In Georgia, some officials are recommending sending everyone a ballot, also a no-go for Trump’s team. The president’s advisers instead advocated mailing people applications they would need to fill out and return in order to receive a ballot. The idea was approved by Georgia’s Democratic Party and Republican secretary of state.
Actually, Georgia Republicans are split on mailing out applications to all voters, with some opposing the very idea of voting by mail as illegitimate, and others believing they can take advantage of the proposed new system by aggressively promoting the return of ballots by their own voters. They are united, of course, in opposing any measure that would cut out a step by mailing actual ballots to all voters as is done in five states (with five others letting voters permanently register to regularly receive mail ballots).
But Isenstadt’s right that the particular GOP strategy for holding down voting opportunities will vary state to state. Everywhere, they will argue that Democrats are trying to enable fraud (without any evidence to suggest it actually exists), or that innovations like voting by mail are just too new and unusual (though they are widely utilized in all sorts of different states).
We got a preview of some of the GOP arguments against voting by mail in 2018, when congressional Republicans blamed their big losses in California on voting rules that allowed acceptance of mail ballots postmarked by Election Day but received later, which in turn slowed down the count. It generated quite the conspiracy theory as Speaker Paul Ryan, and later his successor as Republican leader, Kevin McCarthy, pretended to believe the slow count — which reversed early Republican leads — somehow indicated, without any evidence, that ballot-box tampering had occurred. It’s hard to imagine any place in America where early leads with partial returns are invulnerable to later reversals, but somehow Ryan and McCarthy deemed the Election Night results as sacrosanct.

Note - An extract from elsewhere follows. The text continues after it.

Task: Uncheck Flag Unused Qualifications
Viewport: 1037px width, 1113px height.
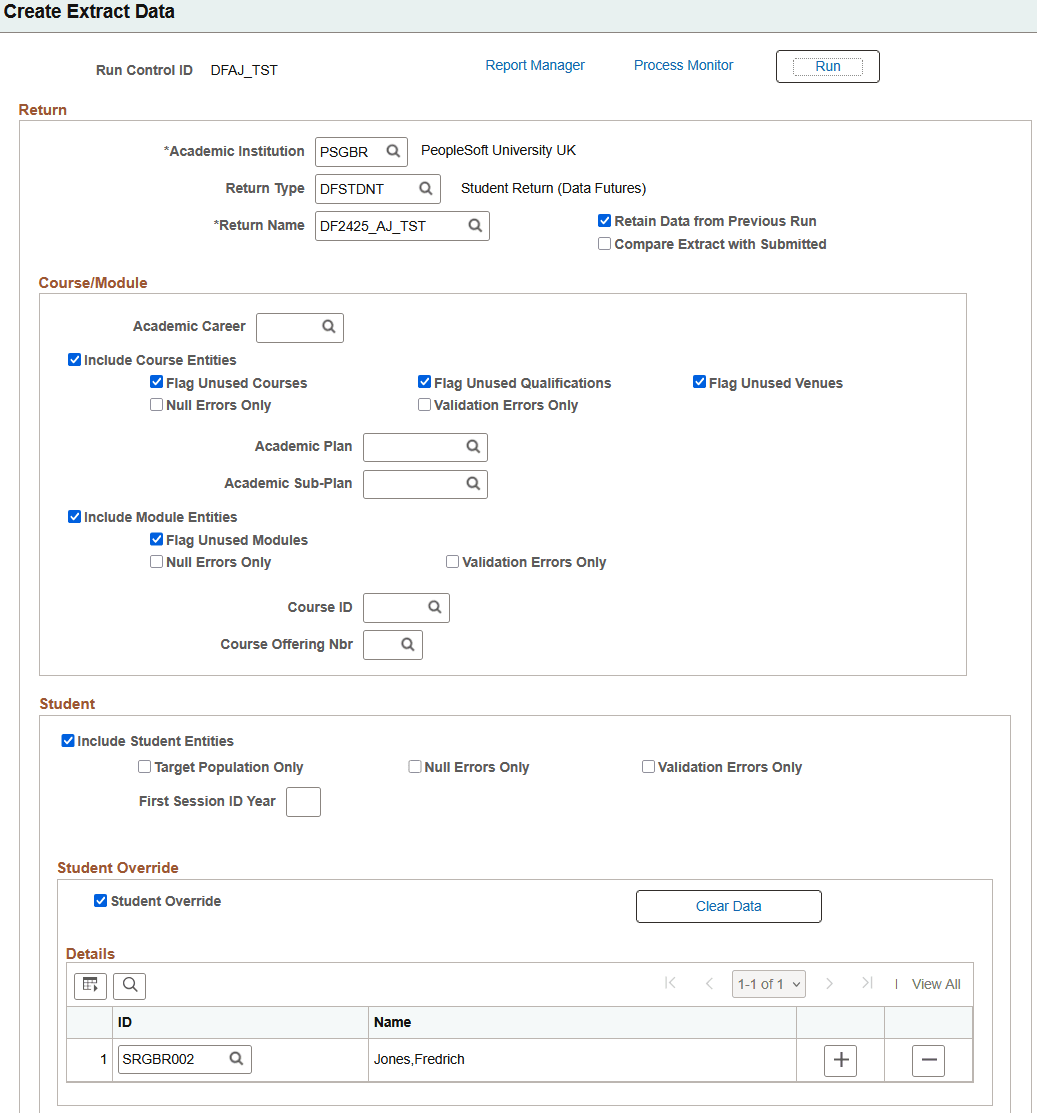Action: tap(424, 381)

Another argument we will hear bruited about is that Democrats want to cast vast numbers of illegal mail ballots via a practice the GOP calls “ballot harvesting,” which simply means allowing people to pick up signed and sealed mail ballots and give them to election officials (Democratic proponents call it “community ballot collection”). Yes, of course, that would make it easier for agents of a particular political persuasion to ensure “their” voters’ ballots get cast and counted, but tampering with the ballot remains a felony in California — the state most famous for allowing third-party collection. Other states limit ballot collection to family members, but nowhere is there evidence that this “harvesting” swings elections.
In some places, Republicans may actually go along with expansion of voting opportunities, so long as it benefits their own bottom line, like automatically sending absentee-ballot applications to voters 65 and older — who Trump carried 52-45 in 2016, according to exit polls.
In truth, the rules are going to depend on the power of one party or the other to control the decision-making process in the 50 states, via persuasion in the courts or brute political strength. But the closer we get to November, and the longer the coronavirus pandemic lasts, the more likely it is that a pro-GOP status quo will prevail.